**Given problem:** Update the items in the stretch from "Given: Choose Edition" through "Looking at the screenshot, I should (221, 224)." by replacing "context menu" with "right-click menu", leaving everything else unchanged.

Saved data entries
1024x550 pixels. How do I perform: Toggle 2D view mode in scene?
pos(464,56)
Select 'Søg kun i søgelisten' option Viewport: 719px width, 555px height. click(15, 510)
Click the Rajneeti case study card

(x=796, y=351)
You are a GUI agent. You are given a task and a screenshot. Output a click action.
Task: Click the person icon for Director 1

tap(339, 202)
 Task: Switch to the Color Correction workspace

...

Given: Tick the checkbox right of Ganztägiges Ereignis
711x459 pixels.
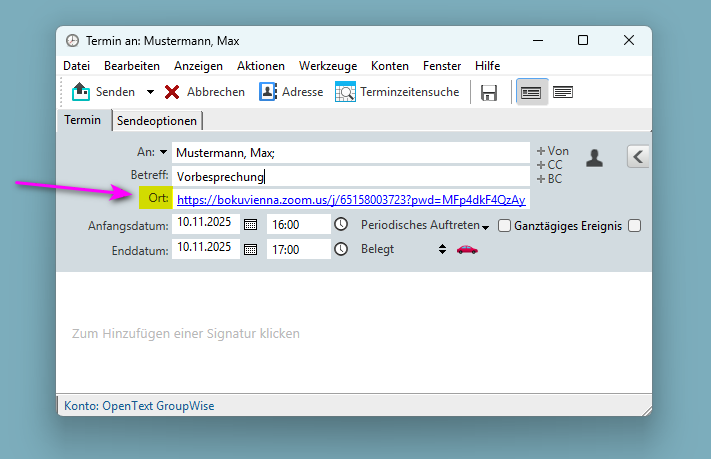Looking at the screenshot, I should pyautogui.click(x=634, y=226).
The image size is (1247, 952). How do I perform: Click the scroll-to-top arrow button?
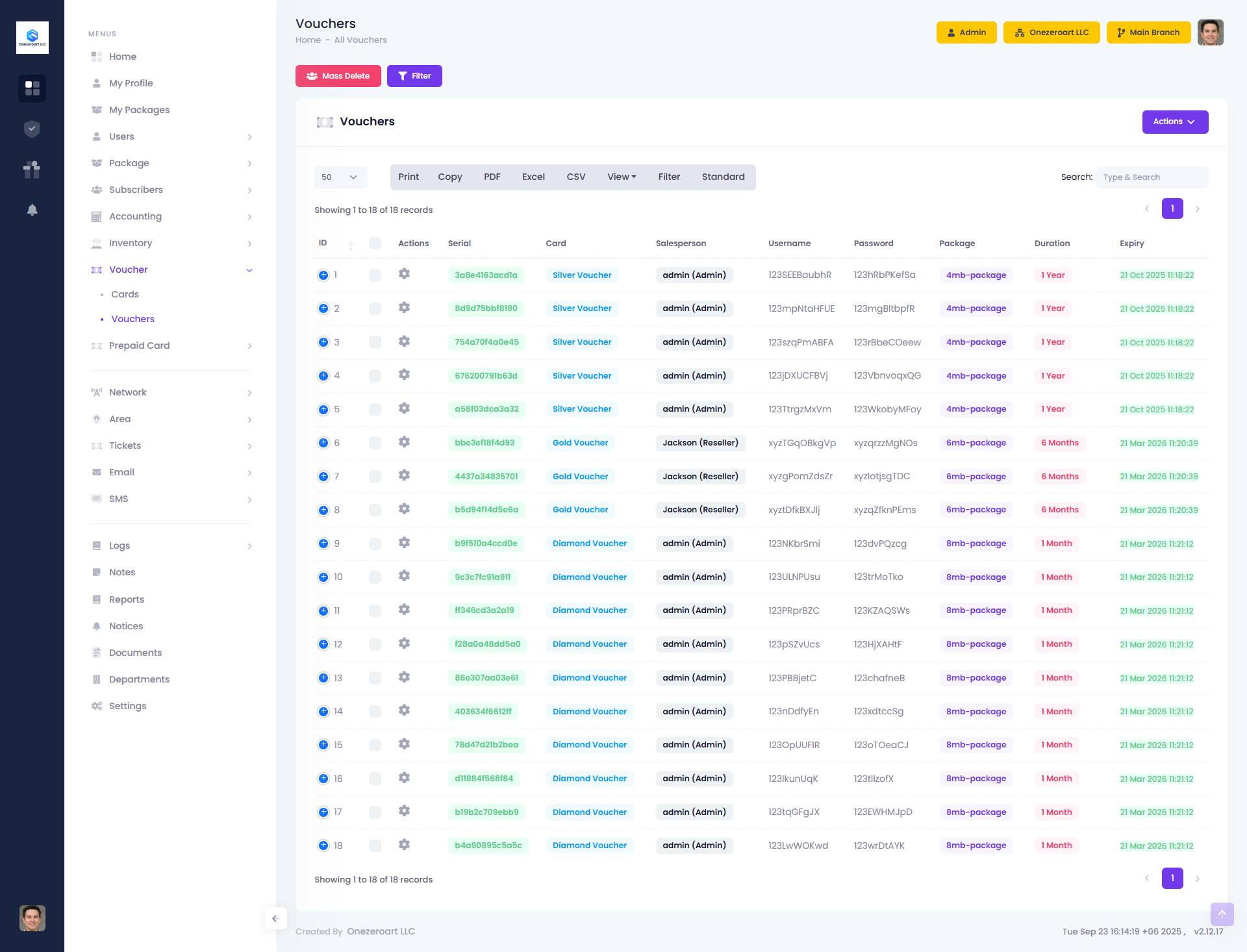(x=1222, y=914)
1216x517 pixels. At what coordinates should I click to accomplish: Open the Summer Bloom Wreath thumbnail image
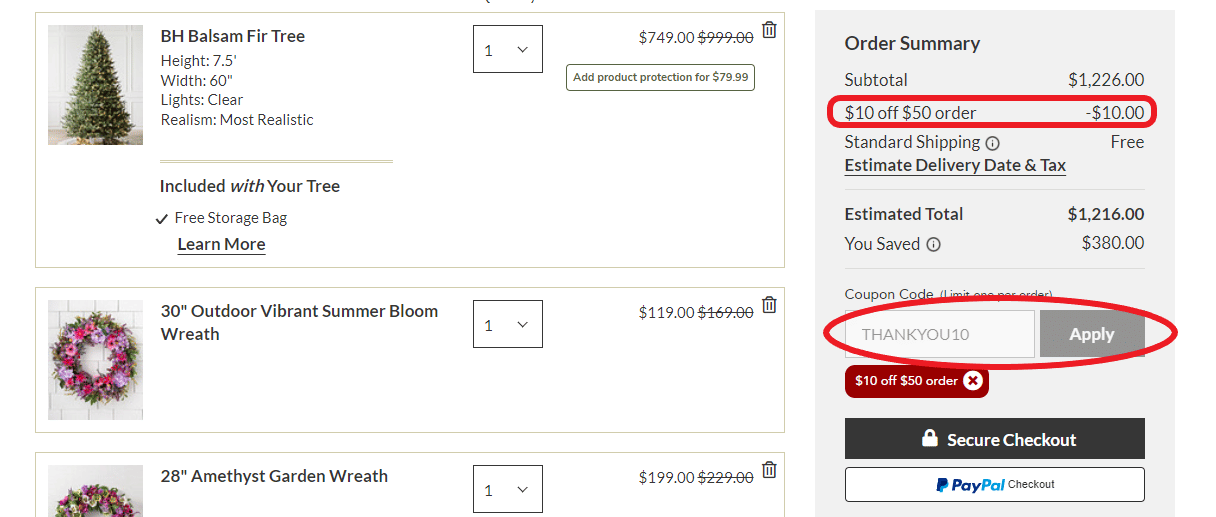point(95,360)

...

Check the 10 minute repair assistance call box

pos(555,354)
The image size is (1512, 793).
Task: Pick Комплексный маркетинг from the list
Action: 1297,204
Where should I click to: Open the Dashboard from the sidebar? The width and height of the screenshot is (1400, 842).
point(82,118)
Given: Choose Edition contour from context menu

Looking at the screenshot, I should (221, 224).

**Expected output:**
Given: Choose Edition contour from right-click menu

Looking at the screenshot, I should (221, 224).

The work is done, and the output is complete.